Businesses increasingly have to ask each other about their ESG reporting and one set of data reporting from one company can benefit others up and down the chain. Likewise, a carbon hotspot at one point in the chain can tip the balance negatively in ESG reporting at another point
“We are consulting with our top10 supplier partners to identify carbon hotspots, their use of fleet vehicles and how we can help them to reduce their emissions and carbon footprint,” Hobhouse says. “We’re a large company with our own big fleet and have vital knowledge and processes in place that help and benefit us, and it can benefit them too.”
Key steps to ESG compliance and data reporting
“The ESG reporting market is mature and embracing regulatory changes. Mandatory reporting has been a legal requirement for the past two years but sectors like banking have been voluntarily ESG reporting since 2008. We use Deloitte to audit our financial and ESG accounting and draw upon their wide experience and resources but there are proven smaller ESG specialist auditors that are equally effective.
“ESG data auditing is important especially when you first start out as the more oversight the better the outcome, auditors will always find something wrong or something to improve upon which is exactly what you want. You can identify what you need to do, work on it then go back a year later and show that you’ve got it right. It’s expensive but it delivers visible value for money by improving processes and holding people to account.”
Companies starting out on the ESG reporting journey often do not have necessary experience in-house and should reach out to specialist consultancies or software companies that can help them identify what needs to be done and how to do it, Hobhouse says. “Big data requires expertise not just in technology and software but in creating a robust strategies and frameworks. Large companies will require a dedicated software-based solution because the amount of data points involved means that mistakes can and will happen and greater oversight and control is needed. Small companies with less complex reporting generally use Excel-based systems and formats. If you can’t afford expensive solutions there are many online tools available to help you meet Scope 1 and 2 reporting requirements.

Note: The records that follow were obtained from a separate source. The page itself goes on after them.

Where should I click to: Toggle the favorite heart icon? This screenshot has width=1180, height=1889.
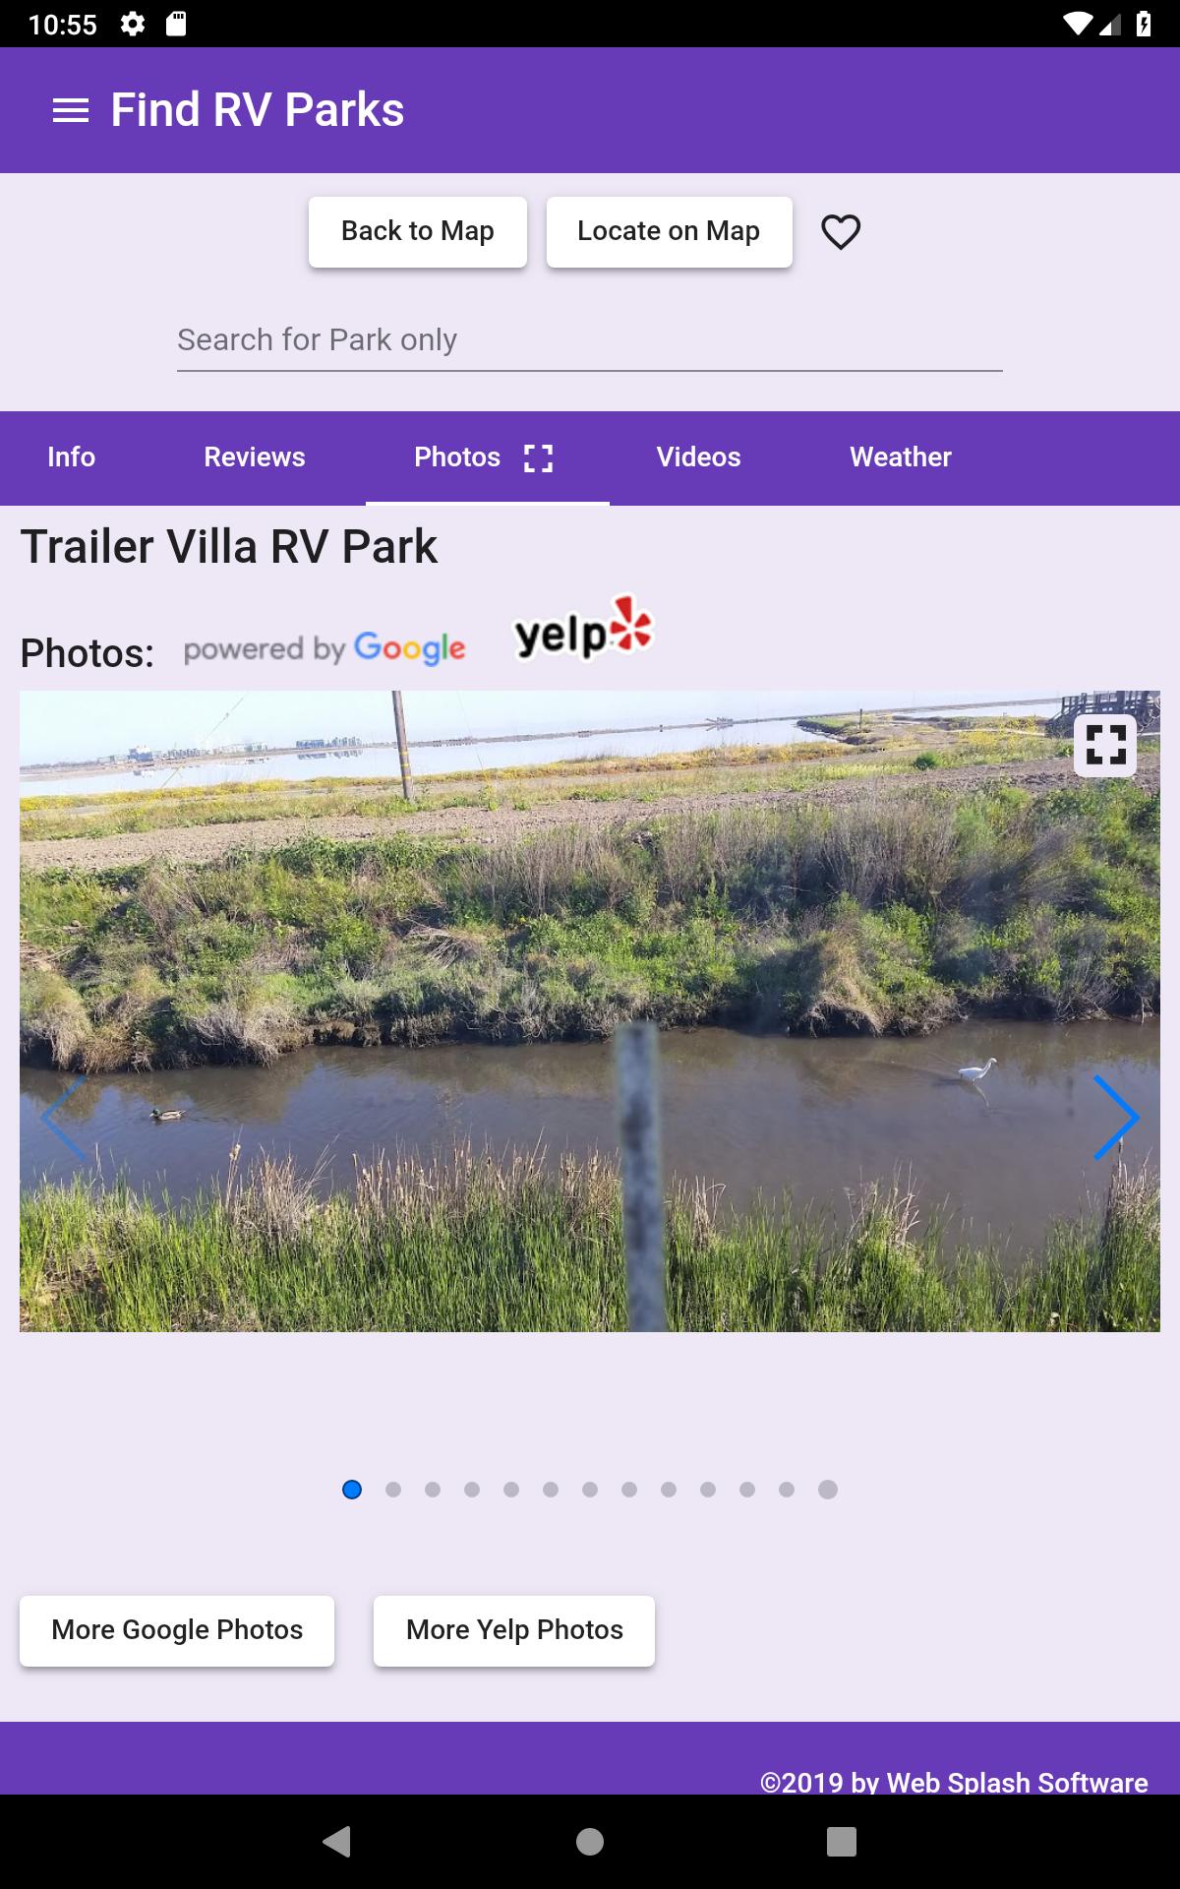pos(841,232)
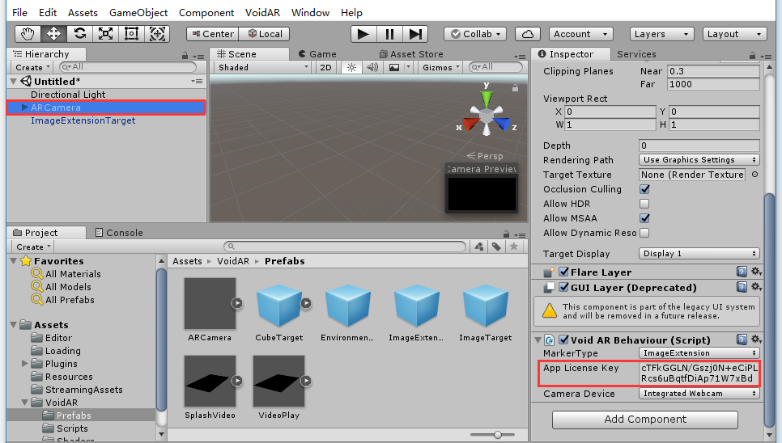Select the Move tool
The width and height of the screenshot is (782, 443).
(x=54, y=34)
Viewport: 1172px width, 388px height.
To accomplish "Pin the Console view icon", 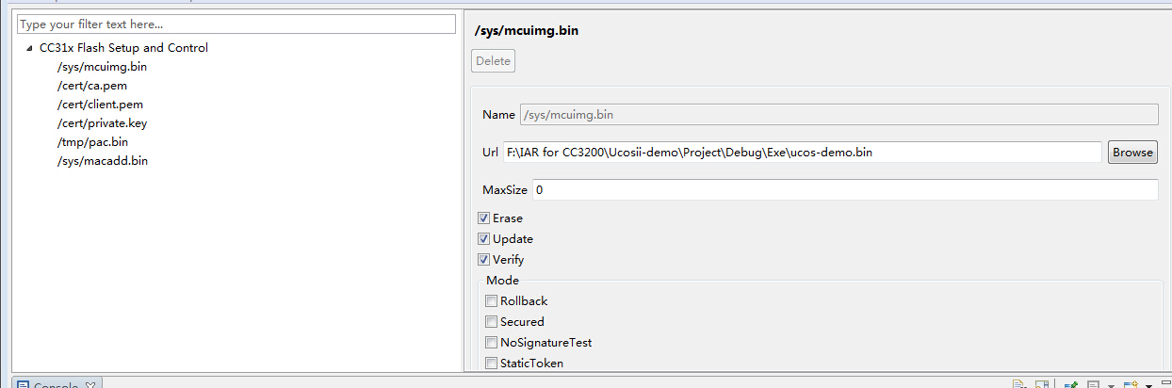I will (1071, 385).
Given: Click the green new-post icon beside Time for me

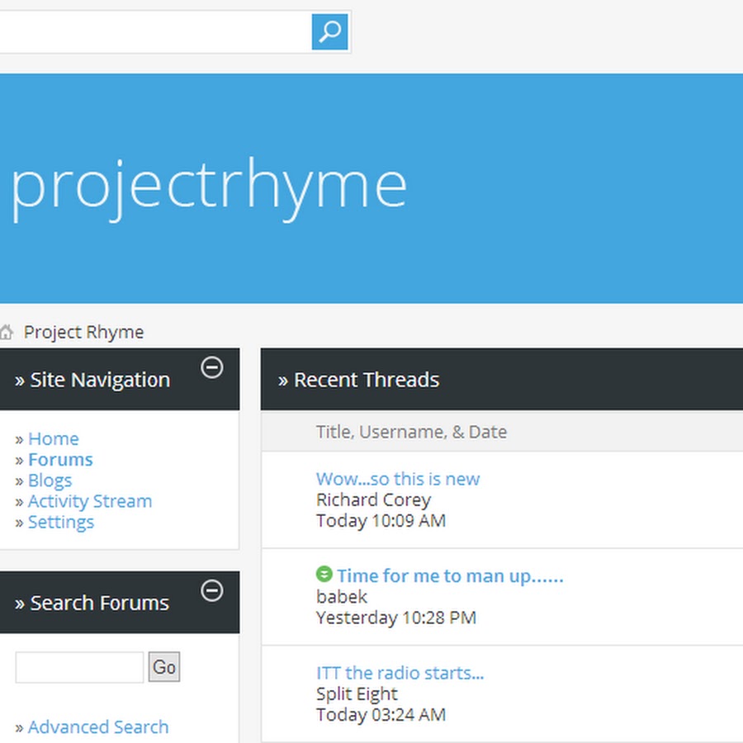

“ESG specialist consultants and organisations like the Carbon Trust can help you begin the journey then once you’ve established and implemented your strategy you invite auditors to oversee and report on your efforts and activities. It’s wise to engage with auditors at the outset so you know you’re meeting their reporting needs.
“My advice to anyone starting out on the sustainability journey is; always start with elements that are within your control, things that are easy to manage. However experienced you may be in ESG compliance and reporting never be afraid to ask for help; there’s plenty available to support and power your net zero journey.”